9. A method for eliminating hazardous gases based on a special gas supply equipment according to claim 8, characterized in that, The constructed multi-scale feature pyramid fuses optical and spectral features at different scales, and uses a gating mechanism to integrate the fusion results at each scale, generating multi-scale fused features including: S3231. Based on the constructed multi-scale feature pyramid, a cross-modal interactive attention mechanism is used to fuse optical features and spectral features layer by layer, and the absorption peak position information of gas molecules is introduced as a physical prior to optimize the fusion process. S3232. Based on the optimization results, a gating mechanism is used to dynamically weight and integrate the fusion outputs of each scale layer, and the contribution of features at different scales is adaptively adjusted through the gating parameters to generate multi-scale fusion features.

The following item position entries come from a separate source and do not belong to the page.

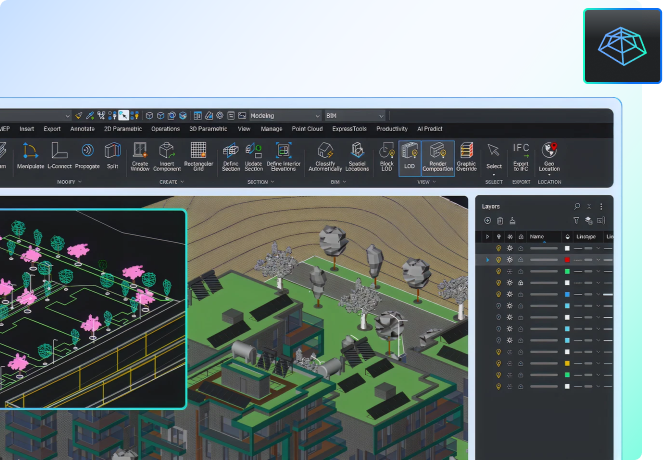Screen dimensions: 663x460
Task: Click the Define Section button
Action: 231,155
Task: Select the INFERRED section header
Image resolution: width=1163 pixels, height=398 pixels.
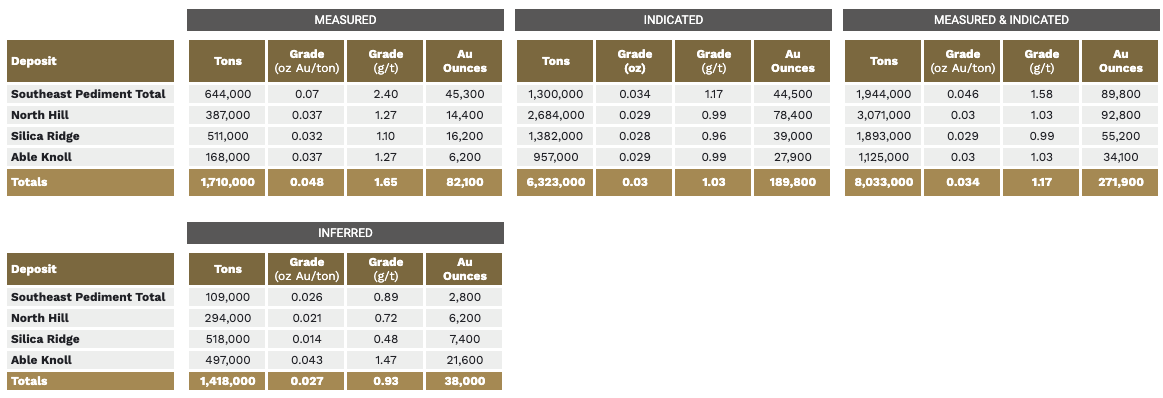Action: 345,233
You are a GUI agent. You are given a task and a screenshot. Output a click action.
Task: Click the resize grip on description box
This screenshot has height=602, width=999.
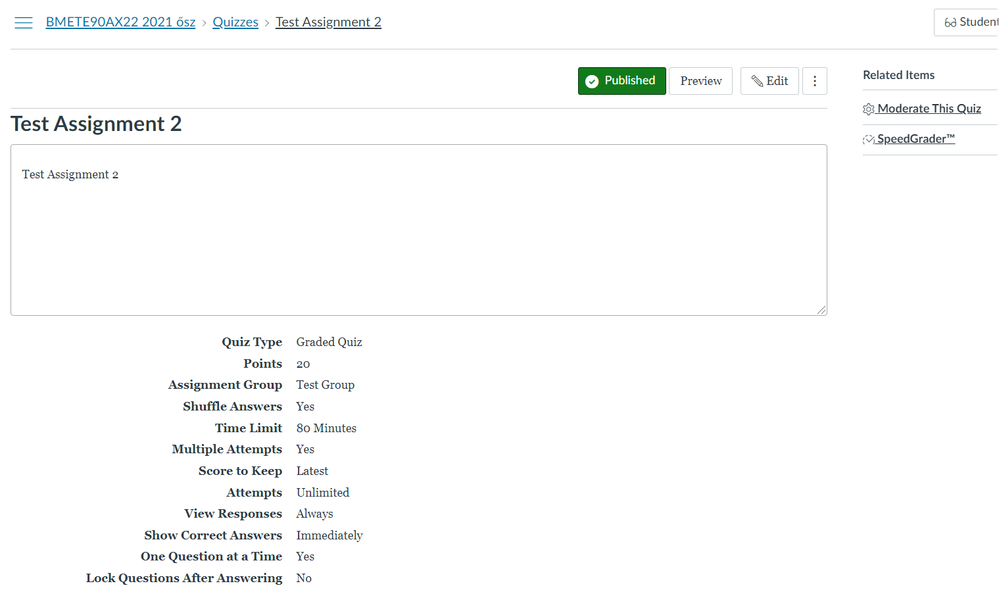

10. A hazardous gas removal system based on a special gas supply device, used to implement the hazardous gas removal method based on a special gas supply device according to any one of claims 1-9, characterized in that, The system includes: The stagnation area identification module is used to collect multi-dimensional status data during equipment operation, and use a pre-built intelligent prediction model to perform numerical simulation of the gas flow path inside the equipment to identify the stagnation area of ​​hazardous gases. The hazardous gas migration module is used to apply a magnetoacoustic coupling field to the retention area to desorb hazardous gases. It uses micromagnetic simulation equations to dynamically evolve the formation process of skyrmions, determine the gas transport path, and migrate the desorbed hazardous gases to a preset safe treatment area. The physicochemical feature acquisition module is used to collect optical response data and terahertz spectrum data in the equipment after migration treatment. It uses a learnable encoder to extract and fuse optical features and spectrum features to obtain the physicochemical features of residual hazardous gases. The residual hazardous gas simulation module is used to construct a digital twin model based on the acquired physicochemical characteristics of residual hazardous gases, and to simulate the residual diffusion behavior and retention risk of residual hazardous gases in the equipment. The iterative loop module is used to optimize the parameters of the magnetoacoustic coupling field based on the simulation results of the digital twin, and to optimize through iterative loops until the hazardous gases are completely discharged from the equipment.